While calcium and Vitamin D are foundational for strong bones, Vitamin K2 is a key component in preventing and managing bone loss. It is vital for ensuring that the calcium is directed where it belongs — in your bones. In our clinic, we recommend vitamin K2 to patients at risk for osteoporosis or who already have low bone density. People taking this essential vitamin often experience stabilization of bone loss and at times improvements in bone density.
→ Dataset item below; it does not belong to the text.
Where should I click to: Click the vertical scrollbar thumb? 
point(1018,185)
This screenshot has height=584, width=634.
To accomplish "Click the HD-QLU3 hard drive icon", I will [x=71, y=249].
Recommendation: Vitamin K2 as MK-7, or menaquinone-7, 90 to 180 mcg per day. We prefer it in an oil formula because Vitamin K2 is a fat-soluble vitamin. It is best absorbed when taken with a meal that contains fat or oil such as avocado, salmon, or salad dressing.
References
- Koitaya N, Sekiguchi M, Tousen Y, Nishide Y, Morita A, Yamauchi J, Gando Y, Miyachi M, Aoki M, Komatsu M, Watanabe F, Morishita K, Ishimi Y. Low-dose vitamin K2 (MK-4) supplementation for 12 months improves bone metabolism and prevents forearm bone loss in postmenopausal Japanese women. Journal of Bone and Mineral Metabolism. 2013;32. doi: 10.1007/s00774-013-0472-7.
- Kanis JA, et al. Long-term risk of osteoporotic fracture in Malmö. Osteoporosis Int. 2000;11(8):669–74.
- Kanis JA, et al. A meta-analysis of previous fracture and subsequent fracture risk. Bone. 2004;35(2):375–82.
- Shiraki M, Shiraki Y, Aoki C, Miura M. Vitamin K2 (menatetrenone) effectively prevents fractures and sustains lumbar bone mineral density in osteoporosis. J Bone Miner Res. 2000 Mar;15(3):515–21. doi: 10.1359/jbmr.2000.15.3.515. PMID: 10750566.
- Yamaguchi M, Weitzmann M. Vitamin K2 stimulates osteoblastogenesis and suppresses osteoclastogenesis by suppressing NF-κB activation. International Journal of Molecular Medicine. 2010;27:3–14. doi: 10.3892/ijmm.2010.562.